• ЗАДАНИЕ 1
Перепишите без изменений часть записей, которая открывается строкой, содержащей «Select the cyan army token on Brazil», и закрывается строкой, содержащей «pyautogui.click(x=735, y=296)», включая обе эти строки.

• ОТРЫВОК ДЛЯ ЧТЕНИЯ

Он и жил «нотой выше». Во всем. Без величия замысла он не мог писать ни о любви, ни о природе. В этом смысле он и был творчески счастливый человек. «Художник — особенно в русской терминологии — это живописец… я понимаю, как художник может быть счастлив, когда он видит и познает что-то, когда он работает. Я предполагаю, что Брак (это мой любимый художник) — это не страдалец. Его художником сделало не страдание. Но колоссальное внутреннее богатство и процесс работы — вот что сделало его человеком. Я даже думаю, что Шагал, между прочим, не страдалец…» (беседа с Элизабет и Хайнцем Маркштейн).

Он как никто другой из поэтов обожествлял само Слово. Эпиграфом ко всей его поэзии может быть библейское «В начале было Слово…». Очень верно о нем написал голландский русист Кейс Верхейл: «Если Бог есть Слово, то в каждом человеческом слове есть хотя бы зачаток Божественного. Со свойственным ему духовным экстремизмом Бродский идет по этому пути до конца, настаивая на формуле — в пределах кальвинистского миропонимания уже совершенно немыслимой — о божественности или даже надбожественности языка».

• ЗАДАНИЕ 2
Кратко перескажите абзац отрывка о Бродском, начинающийся словами «Он как никто другой из поэтов», сохранив его главные факты.

• СПИСОК ЗАПИСЕЙ
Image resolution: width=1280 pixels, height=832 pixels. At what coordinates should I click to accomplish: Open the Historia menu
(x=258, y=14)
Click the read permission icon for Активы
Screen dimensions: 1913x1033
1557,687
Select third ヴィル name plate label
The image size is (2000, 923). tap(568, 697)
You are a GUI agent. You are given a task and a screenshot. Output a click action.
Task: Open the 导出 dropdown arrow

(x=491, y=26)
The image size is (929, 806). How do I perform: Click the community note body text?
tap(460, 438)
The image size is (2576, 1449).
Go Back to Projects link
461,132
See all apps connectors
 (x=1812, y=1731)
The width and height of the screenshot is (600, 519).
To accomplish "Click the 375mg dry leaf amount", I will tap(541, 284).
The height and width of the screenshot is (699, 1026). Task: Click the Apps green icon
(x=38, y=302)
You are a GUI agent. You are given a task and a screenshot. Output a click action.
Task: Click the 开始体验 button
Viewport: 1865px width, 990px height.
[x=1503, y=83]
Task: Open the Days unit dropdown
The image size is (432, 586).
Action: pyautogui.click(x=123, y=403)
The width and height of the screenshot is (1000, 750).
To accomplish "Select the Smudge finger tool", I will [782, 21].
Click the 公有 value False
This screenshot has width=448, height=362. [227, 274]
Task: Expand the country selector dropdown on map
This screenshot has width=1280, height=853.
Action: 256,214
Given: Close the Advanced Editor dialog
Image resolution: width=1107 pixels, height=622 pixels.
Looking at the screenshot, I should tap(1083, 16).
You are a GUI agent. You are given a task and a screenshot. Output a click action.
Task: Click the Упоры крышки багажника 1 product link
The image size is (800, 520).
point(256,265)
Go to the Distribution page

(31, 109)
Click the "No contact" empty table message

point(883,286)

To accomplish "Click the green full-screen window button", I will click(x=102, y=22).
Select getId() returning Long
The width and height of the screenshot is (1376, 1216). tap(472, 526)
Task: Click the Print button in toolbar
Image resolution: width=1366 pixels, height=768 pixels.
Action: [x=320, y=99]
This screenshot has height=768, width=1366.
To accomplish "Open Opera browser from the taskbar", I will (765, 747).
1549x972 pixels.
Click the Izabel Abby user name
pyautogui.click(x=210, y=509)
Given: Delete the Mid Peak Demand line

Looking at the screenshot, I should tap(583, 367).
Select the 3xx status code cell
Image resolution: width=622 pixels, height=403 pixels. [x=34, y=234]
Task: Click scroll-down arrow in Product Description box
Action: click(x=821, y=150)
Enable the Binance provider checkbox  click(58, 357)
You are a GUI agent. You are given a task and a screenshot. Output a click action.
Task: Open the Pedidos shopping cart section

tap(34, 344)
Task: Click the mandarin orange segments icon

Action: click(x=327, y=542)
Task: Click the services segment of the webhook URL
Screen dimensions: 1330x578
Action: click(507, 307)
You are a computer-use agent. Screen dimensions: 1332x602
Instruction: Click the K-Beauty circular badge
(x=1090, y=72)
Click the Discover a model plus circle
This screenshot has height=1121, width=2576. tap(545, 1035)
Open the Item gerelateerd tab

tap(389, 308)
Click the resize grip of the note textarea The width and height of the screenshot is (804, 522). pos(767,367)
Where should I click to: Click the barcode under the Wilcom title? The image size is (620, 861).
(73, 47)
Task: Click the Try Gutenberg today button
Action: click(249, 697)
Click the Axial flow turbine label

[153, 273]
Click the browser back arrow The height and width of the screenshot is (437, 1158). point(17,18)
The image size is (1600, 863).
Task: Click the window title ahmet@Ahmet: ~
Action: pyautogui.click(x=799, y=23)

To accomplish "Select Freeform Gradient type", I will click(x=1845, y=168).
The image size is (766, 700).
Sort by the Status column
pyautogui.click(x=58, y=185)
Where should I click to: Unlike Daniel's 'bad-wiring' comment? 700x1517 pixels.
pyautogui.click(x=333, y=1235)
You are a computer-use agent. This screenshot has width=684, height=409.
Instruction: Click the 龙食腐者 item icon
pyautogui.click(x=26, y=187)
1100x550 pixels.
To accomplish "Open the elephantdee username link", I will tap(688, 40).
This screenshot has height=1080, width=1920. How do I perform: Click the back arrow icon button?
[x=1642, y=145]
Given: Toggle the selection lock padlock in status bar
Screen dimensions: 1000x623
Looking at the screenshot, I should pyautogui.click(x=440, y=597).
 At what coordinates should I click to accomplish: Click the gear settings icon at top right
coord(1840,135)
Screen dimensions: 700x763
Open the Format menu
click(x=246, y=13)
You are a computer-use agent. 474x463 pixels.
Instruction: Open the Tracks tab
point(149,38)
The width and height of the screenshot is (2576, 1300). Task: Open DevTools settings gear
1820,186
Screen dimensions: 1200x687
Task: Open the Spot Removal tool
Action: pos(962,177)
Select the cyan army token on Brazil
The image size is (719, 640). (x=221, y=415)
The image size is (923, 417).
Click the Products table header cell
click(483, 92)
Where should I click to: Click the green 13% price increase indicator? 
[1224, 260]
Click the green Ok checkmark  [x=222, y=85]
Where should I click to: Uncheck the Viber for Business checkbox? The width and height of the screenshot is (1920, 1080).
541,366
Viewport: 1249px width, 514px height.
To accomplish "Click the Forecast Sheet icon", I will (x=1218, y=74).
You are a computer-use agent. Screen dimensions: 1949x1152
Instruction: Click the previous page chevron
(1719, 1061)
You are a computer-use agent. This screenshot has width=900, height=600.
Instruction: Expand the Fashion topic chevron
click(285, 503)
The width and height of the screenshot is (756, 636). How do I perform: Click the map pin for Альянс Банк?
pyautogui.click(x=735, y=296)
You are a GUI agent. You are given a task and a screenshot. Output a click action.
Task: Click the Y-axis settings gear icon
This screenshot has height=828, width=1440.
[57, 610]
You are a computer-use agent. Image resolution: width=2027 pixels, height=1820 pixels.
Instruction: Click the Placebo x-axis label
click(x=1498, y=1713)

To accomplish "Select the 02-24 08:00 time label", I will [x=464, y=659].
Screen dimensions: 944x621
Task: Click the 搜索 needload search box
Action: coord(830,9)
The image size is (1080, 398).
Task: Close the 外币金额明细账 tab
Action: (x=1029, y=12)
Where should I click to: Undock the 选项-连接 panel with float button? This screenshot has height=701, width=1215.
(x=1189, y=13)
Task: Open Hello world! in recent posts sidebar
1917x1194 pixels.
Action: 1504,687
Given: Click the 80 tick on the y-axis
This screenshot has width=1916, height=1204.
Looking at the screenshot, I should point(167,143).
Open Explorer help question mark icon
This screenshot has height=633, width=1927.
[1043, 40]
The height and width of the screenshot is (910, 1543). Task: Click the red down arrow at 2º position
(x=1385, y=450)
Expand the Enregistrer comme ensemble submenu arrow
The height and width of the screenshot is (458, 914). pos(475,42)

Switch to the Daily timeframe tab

• РЕЗУЛЬТАТ 1
Select the cyan army token on Brazil
The image size is (719, 640). (x=221, y=415)
The image size is (923, 417).
Click the Products table header cell
click(483, 92)
Where should I click to: Click the green 13% price increase indicator? 
[1224, 260]
Click the green Ok checkmark  [x=222, y=85]
Where should I click to: Uncheck the Viber for Business checkbox? The width and height of the screenshot is (1920, 1080).
541,366
Viewport: 1249px width, 514px height.
To accomplish "Click the Forecast Sheet icon", I will (x=1218, y=74).
You are a computer-use agent. Screen dimensions: 1949x1152
Instruction: Click the previous page chevron
(1719, 1061)
You are a computer-use agent. This screenshot has width=900, height=600.
Instruction: Expand the Fashion topic chevron
click(285, 503)
The width and height of the screenshot is (756, 636). How do I perform: Click the map pin for Альянс Банк?
pyautogui.click(x=735, y=296)

• РЕЗУЛЬТАТ 2
Бродский больше всех поэтов обожествлял Слово, и эпиграфом к его поэзии может служить библейское «В начале было Слово…». Голландский русист Кейс Верхейл писал: если Бог есть Слово, то в каждом человеческом слове есть зачаток Божественного. По словам Верхейла, Бродский с духовным экстремизмом проходит этот путь до конца и настаивает на божественности или даже надбожественности языка. В пределах кальвинистского миропонимания такая формула уже немыслима.